Segment Start: AVAILABLE DATA
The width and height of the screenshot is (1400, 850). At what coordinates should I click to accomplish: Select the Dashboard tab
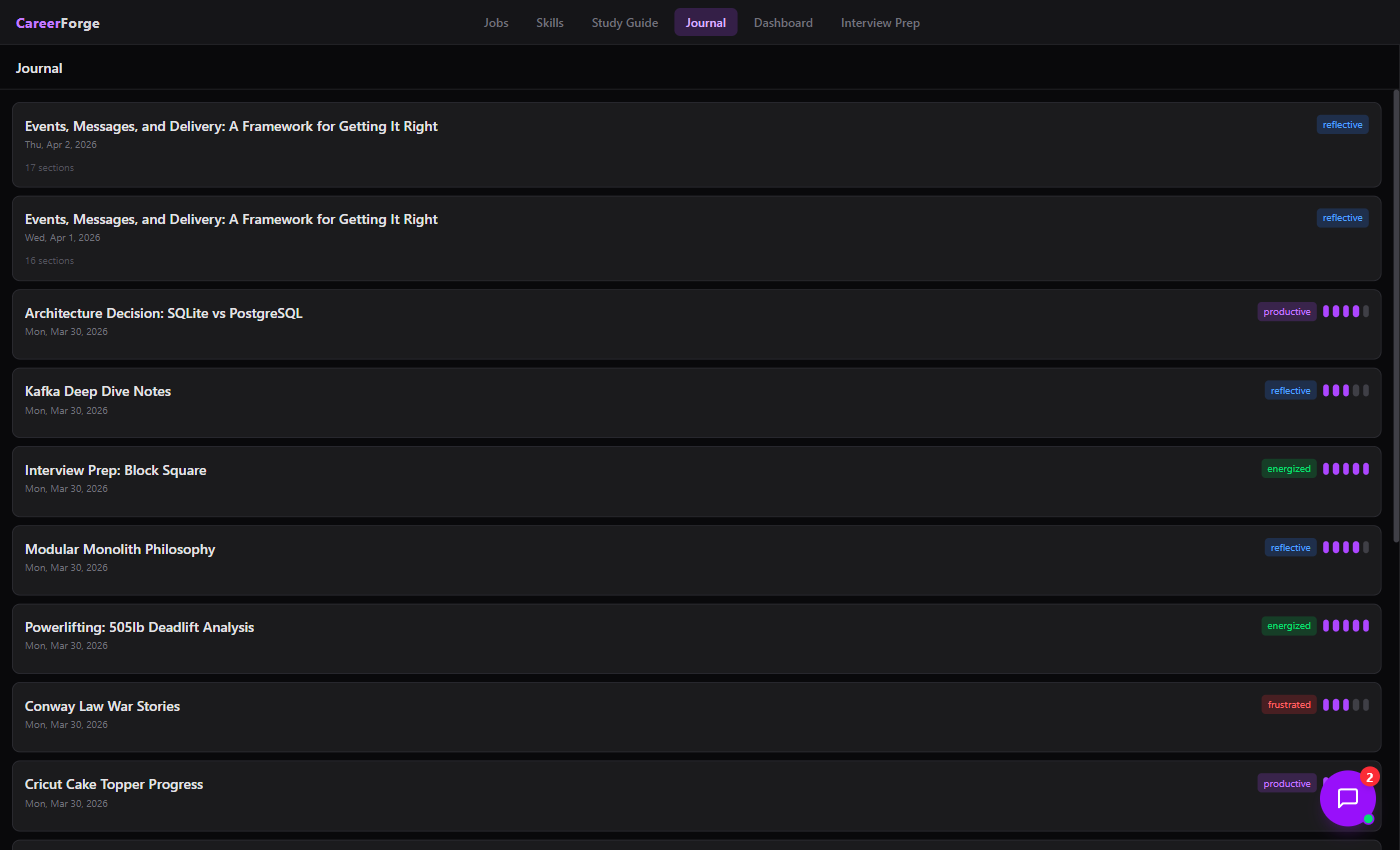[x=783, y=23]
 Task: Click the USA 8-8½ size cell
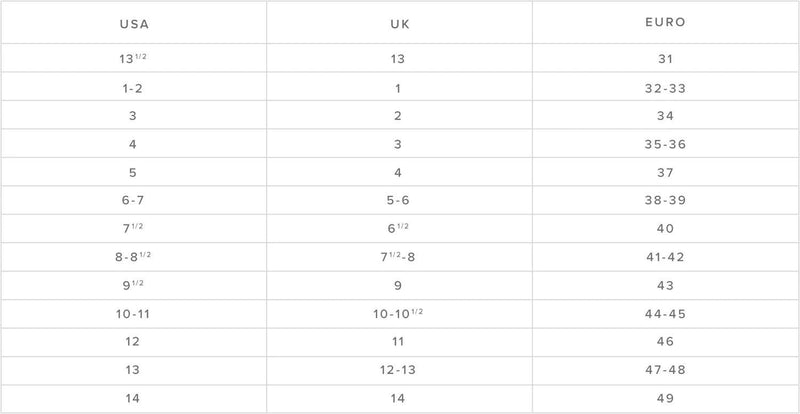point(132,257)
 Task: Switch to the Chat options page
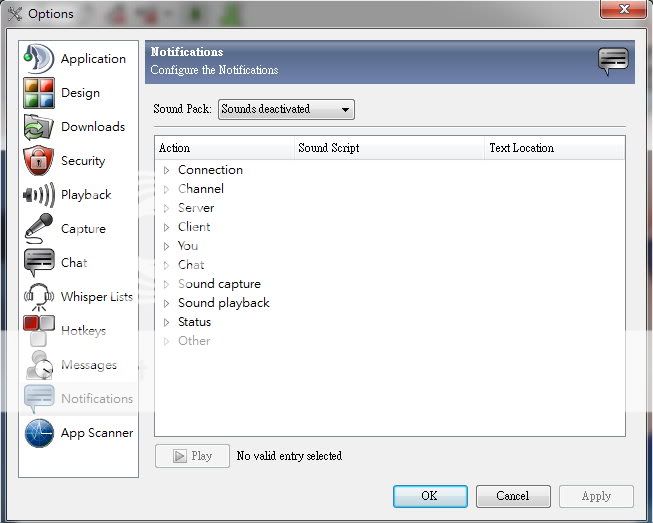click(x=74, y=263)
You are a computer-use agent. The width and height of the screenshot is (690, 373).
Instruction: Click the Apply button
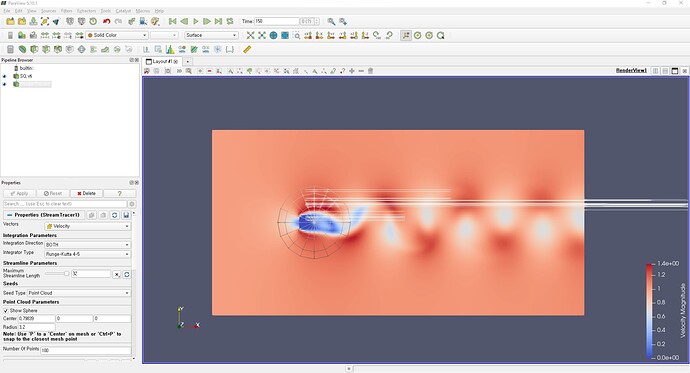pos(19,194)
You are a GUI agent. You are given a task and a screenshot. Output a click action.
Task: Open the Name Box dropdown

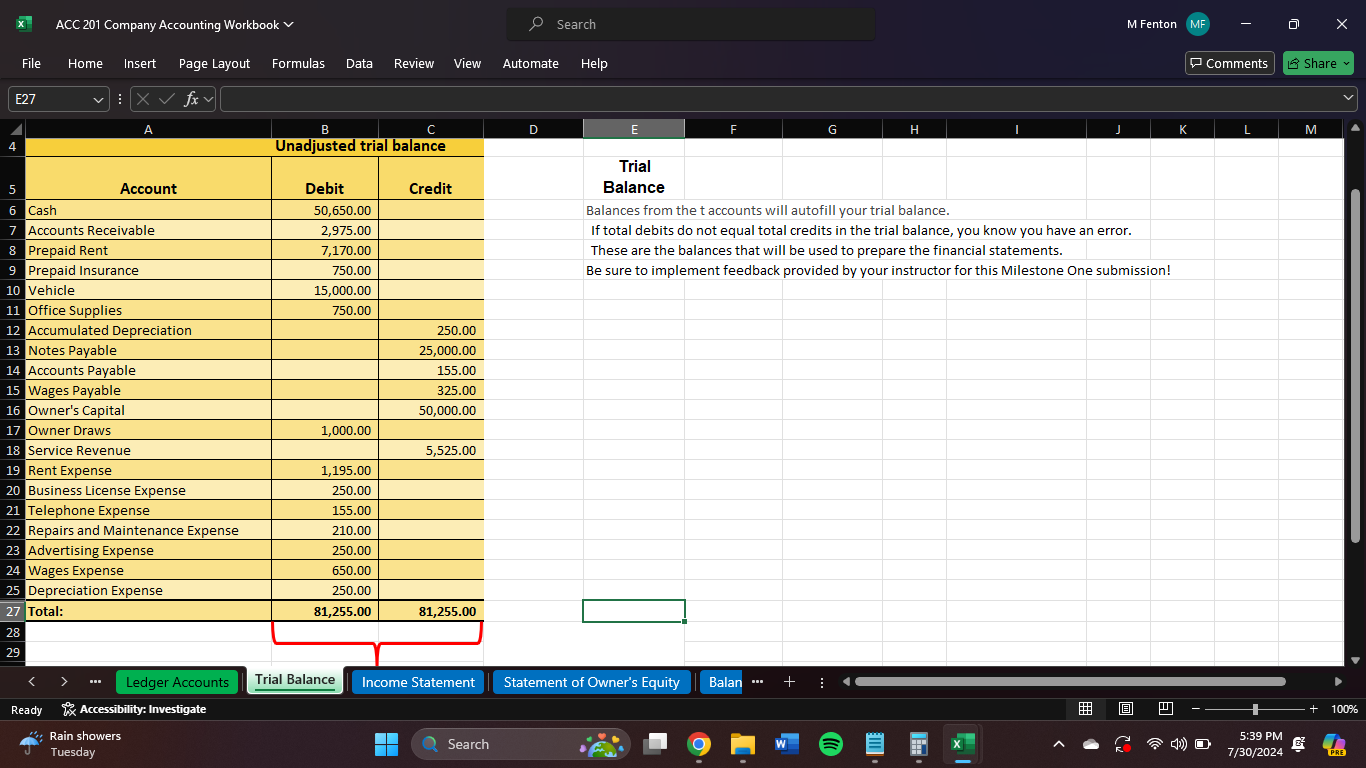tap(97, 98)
Segment End: AVAILABLE DATA
Segment Start: AVAILABLE DATA
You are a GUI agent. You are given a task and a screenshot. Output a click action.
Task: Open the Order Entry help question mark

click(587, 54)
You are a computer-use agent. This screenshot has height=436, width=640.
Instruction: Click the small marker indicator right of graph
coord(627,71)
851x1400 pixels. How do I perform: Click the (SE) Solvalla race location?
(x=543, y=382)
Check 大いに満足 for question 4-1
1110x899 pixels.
Segment End: AVAILABLE DATA
Across the records, count each line that holds the string "computer". Respond with the number only.

2